Remember, an appeal doesn’t guarantee a reversal of any decision made.
 

Do I have to accept an alternative job offer from my employer?

You don’t have to accept any reasonable alternative job offer. These jobs are usually similar to your current role, match your previous experience, and offer the same sort of salary.

However, if your employer is reorganising the company and you refuse the job, they would have grounds for dismissing you.

During a redundancy consultation, an employer can offer you a new role if available. You don’t have to take it, but if you make a redundancy claim and take your employer to a tribunal, not accepting a reasonable alternative role can reduce your compensation award.
 

What is the process when making an unfair dismissal, disciplinary, discrimination, or redundancy claim?
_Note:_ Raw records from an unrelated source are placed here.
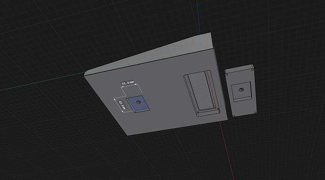
Task: Click the top-left corner hole of small box
Action: tap(227, 74)
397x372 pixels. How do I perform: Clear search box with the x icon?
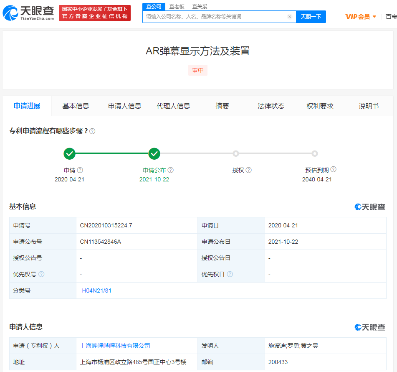click(x=290, y=17)
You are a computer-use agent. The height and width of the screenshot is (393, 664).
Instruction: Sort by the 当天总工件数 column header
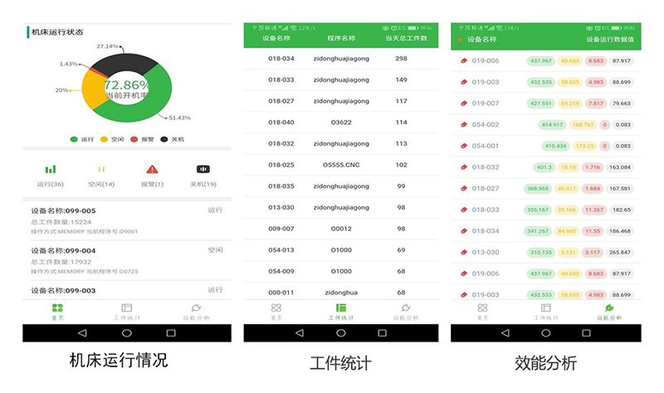(x=407, y=38)
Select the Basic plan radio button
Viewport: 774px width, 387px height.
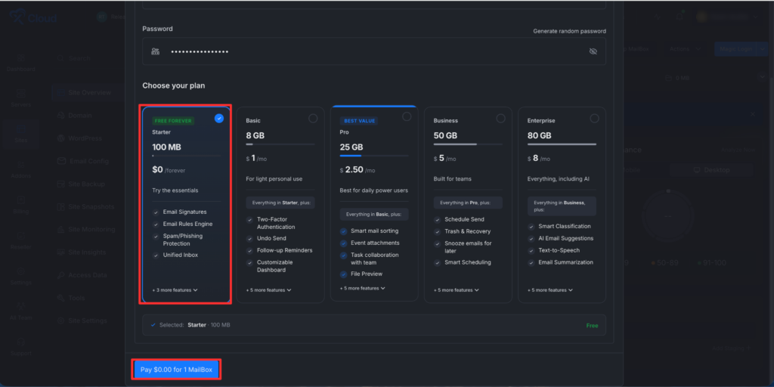pyautogui.click(x=313, y=119)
Before making a claim, you should see if the matter can be resolved by talking to your employer.

If you’ve decided to make a claim and you haven’t already engaged a legal representative, now is the time to do that – The Law Superstore can help you compare and connect with expert employment solicitors.

You can’t immediately take your employer to an employment tribunal. Your first step is to inform ACAS of your intentions. Your solicitor can also do this if you don’t feel confident. This independent public body, which aims to ‘make working life better for everyone in Britain’, will then offer you a type of mediation called ‘early conciliation’.
If you and your employer can resolve the matter, you’ll receive a legally binding agreement.

If you can’t, you will receive a document letting you take your employer to an employment tribunal.

Even after making a claim, your employer may ask you to settle the matter. Your solicitor will it’s best to agree, negotiate, or continue pursuing the claim.
 

Do I have to attend early conciliation provided by ACAS?

Early conciliation is voluntary – neither you nor your employer can be forced to attend.

However, an employment tribunal will expect you to have exhausted all avenues before bringing the claim to them, so refusing to engage in early conciliation may harm your case.
 

Do I need a solicitor during an employment dispute?

You don’t need a solicitor to make a claim, but many people choose to since tribunals can be scary, stressful, confusing, and take up a lot of time.

Legal professionals help make the process easier for you, while making sure every step is correct. After all, you don’t want you claim thrown out or delayed because you filed the wrong document.

We have lots of solicitors qualified in employment law who can offer the very best advice at prices that match every budget.
 

What happens at an employment tribunal?

Before attending the tribunal, you’ll be asked to write a witness statement outlining your case.

During an employment tribunal, a panel of experts will hear both sides of the case. Both you and your employer will be questioned – you can ask these questions yourself or use a representative (which is why it’s a good idea to employ a solicitor).

Once all the evidence has been heard, both parties will be asked for final comments, known as ‘closing submissions’. Use this opportunity to sum up your claim and explain why the tribunal should favour you.

The panel will then go away to make a judgement. You’ll be informed either on the day or in writing at a later date.
 

Can I appeal an employment tribunal decision?

You can only appeal a judgement if you believe a legal mistake was made. It’s unlikely the Employment Appeal Tribunal will re-investigate the facts of the case.

Appeals must be made within 42 days of a decision being made.
 

Does COVID-19 affect my employment rights?

The coronavirus pandemic doesn’t change your employment rights – in fact, the government had stipulated that your rights must remain intact. So, employers can’t use the pandemic as an excuse to pay you less or make you work longer hours.

A good example of this is redundancy pay. If you’ve been furloughed by your employer and they then choose to make you redundant, you must receive redundancy pay based on your actual contracted salary, not the 80% furlough salary you’re currently being paid.

Your rights also apply when furloughed, with the government stating, ‘when your employer is making decisions in relation to the process, including deciding who to offer furlough to, equality and discrimination laws will apply in the usual way.’